Mortgage Fraud Insider ApologizesSACRAMENTO, CA - The managing broker behind a failed mortgage operation posted a rambling essay on the company's Web site describing his years of fraudulent activity and asking for forgiveness.
The seven-page essay by Christopher Warren, 27, replaced the home page of Triduanum Financial which abruptly closed its doors last month.
Warren said his career in the mortgage industry began when he was still a teenager and took a job with the now-defunct Ameriquest in 2001. Warren claimed he manipulated loan applications to secure financing and eventually hacked into the Ameriquest computer system to approve loans himself with no oversight.
Warren said he left Ameriquest three years later with the personal information of 680,000 Ameriquest customers to start his own mortgage banking operation in Sacramento called WTL Financial.
"At the ripe old age of 22, a fraudster trained by the best corporate environment for fraud, I built a company modeled after the movie Boiler Room," Warren wrote.
Warren said WTL Financial faked credit scores and W-2s to peddle loans to investors who failed to scrutinize the files.
"I made over $2.25 million, all of which was spent on 24 cars, five houses and drugs," he wrote.
Warren said WTL Financial originated $810 million in questionable mortgages before it collapsed in 2007.
Warren then moved on to work as a vice president for Roseville-based Loomis Wealth Solutions, which he described as a real estate Ponzi scheme.
Federal authorities raided the offices of Loomis Wealth Solutions last August and searched the Granite Bay home of founder Lawrence Leland Loomis. Among items they were looking for were "any documents pertaining to Christopher Warren."

Excerpted records
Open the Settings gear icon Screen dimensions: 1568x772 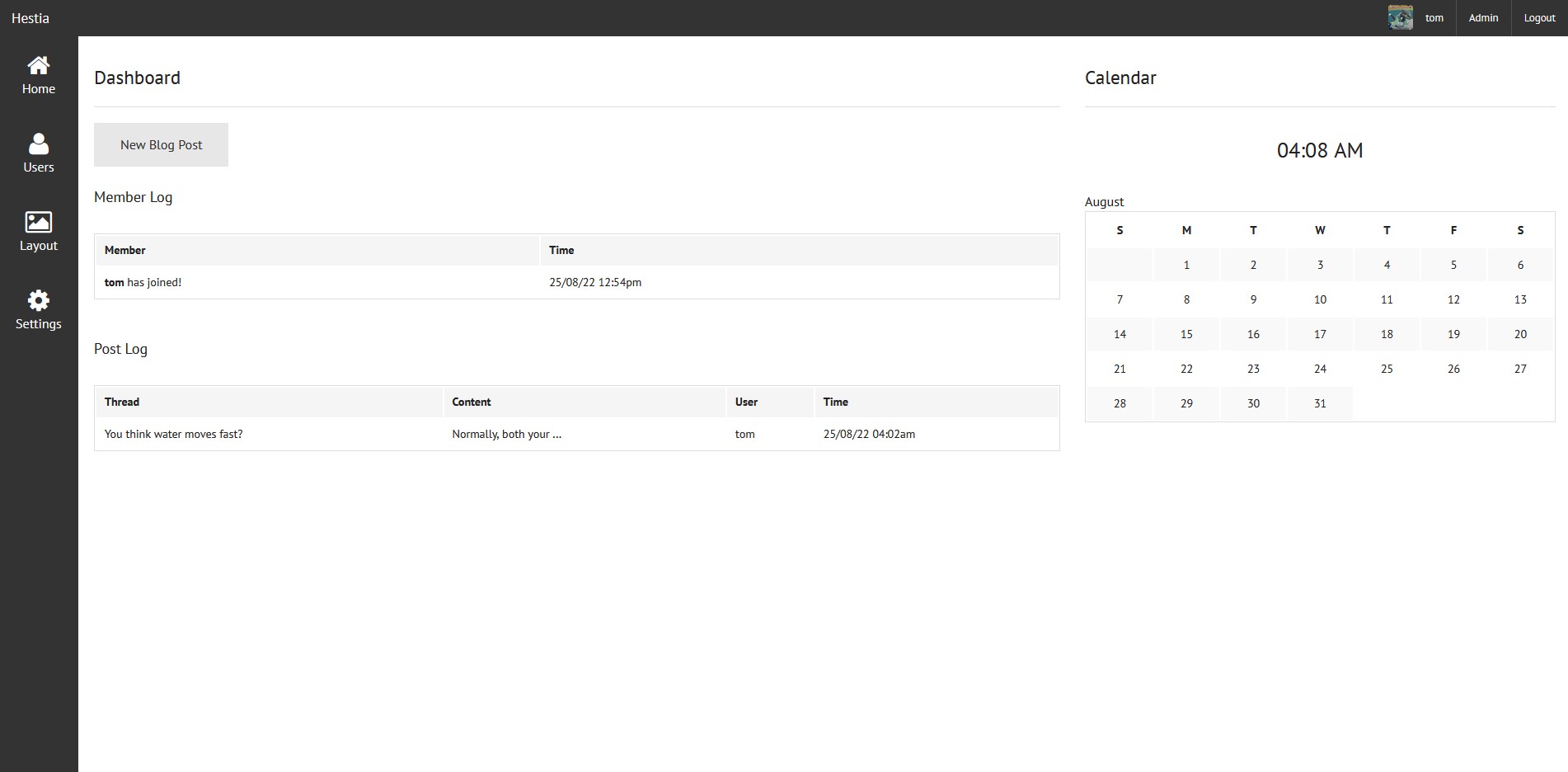[39, 300]
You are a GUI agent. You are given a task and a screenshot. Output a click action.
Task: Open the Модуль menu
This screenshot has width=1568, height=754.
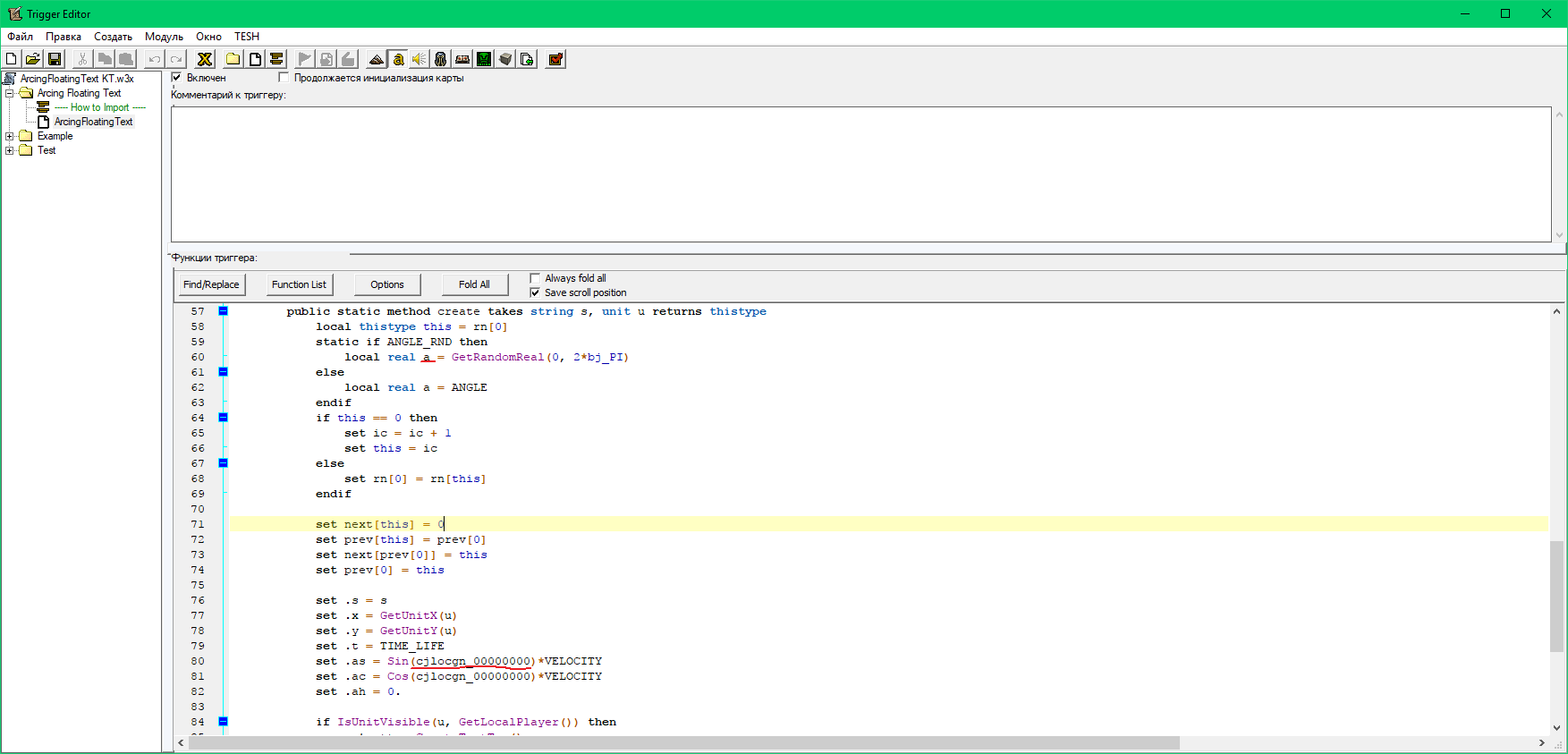pyautogui.click(x=164, y=37)
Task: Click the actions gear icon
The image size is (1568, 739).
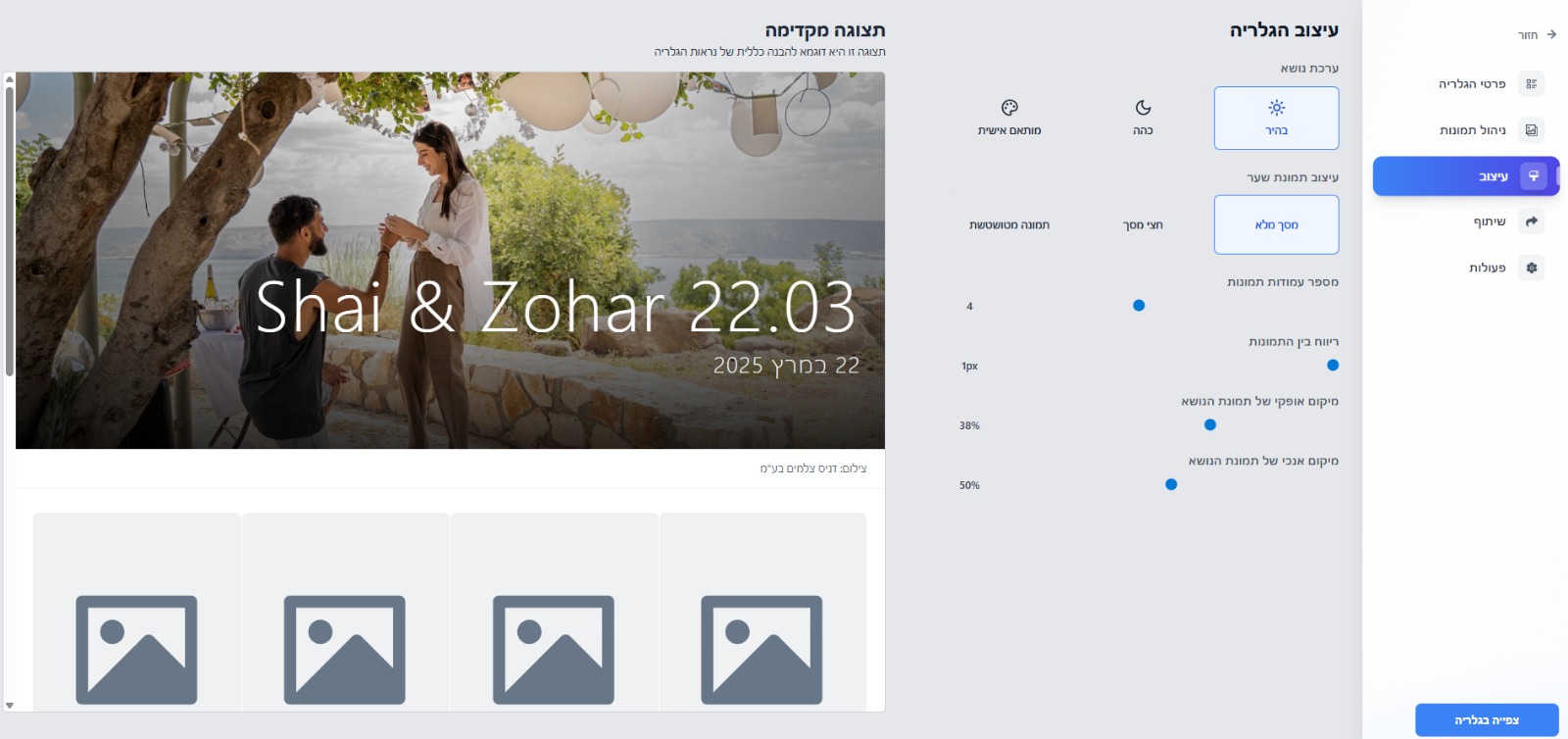Action: [1531, 268]
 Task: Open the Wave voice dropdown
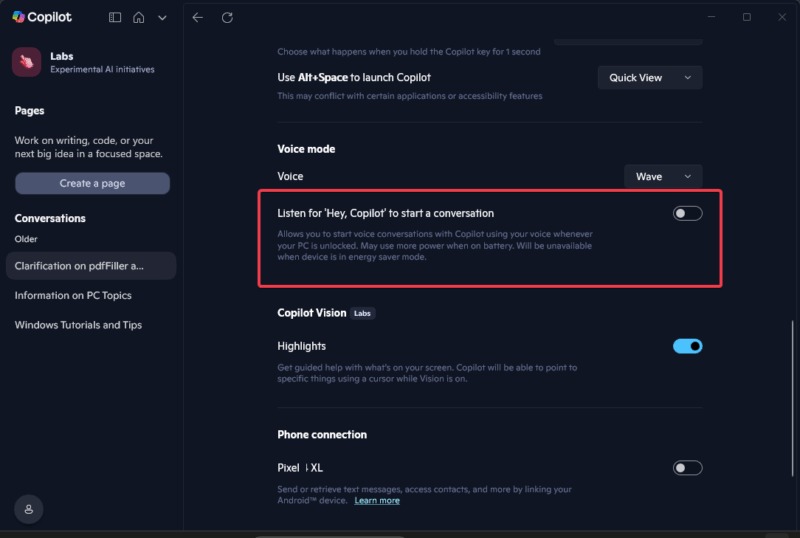663,176
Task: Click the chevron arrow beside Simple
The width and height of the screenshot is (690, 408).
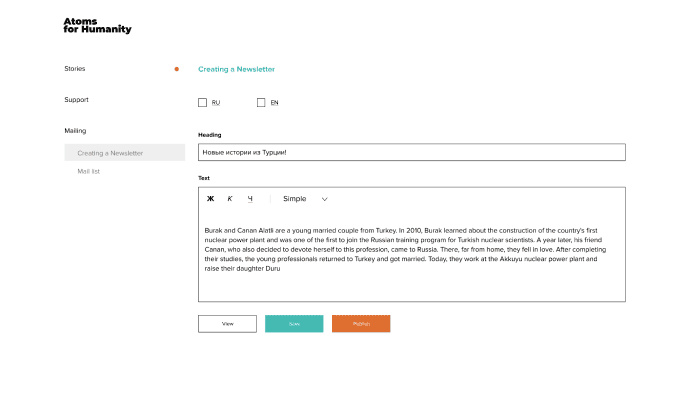Action: [324, 199]
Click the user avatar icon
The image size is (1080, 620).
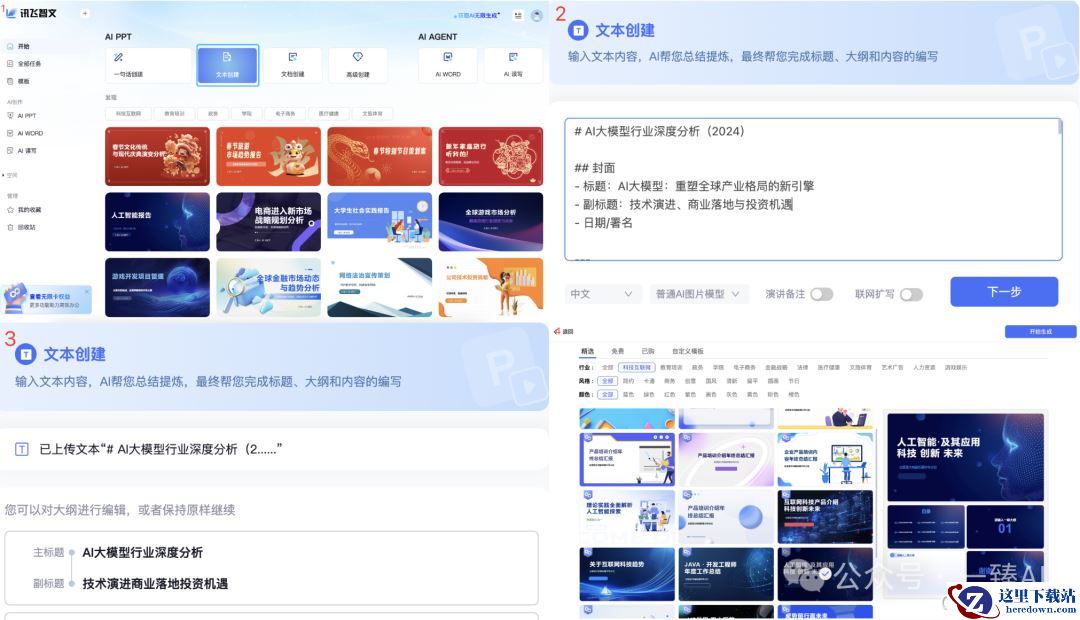pyautogui.click(x=537, y=15)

Problem requirements
From the mortgage fraud article, extract the stretch from "The seven-page essay" through "with no oversight.". The items come from a separate source, unrelated to the mortgage fraud article.

Written response
The seven-page essay by Christopher Warren, 27, replaced the home page of Triduanum Financial which abruptly closed its doors last month.
Warren said his career in the mortgage industry began when he was still a teenager and took a job with the now-defunct Ameriquest in 2001. Warren claimed he manipulated loan applications to secure financing and eventually hacked into the Ameriquest computer system to approve loans himself with no oversight.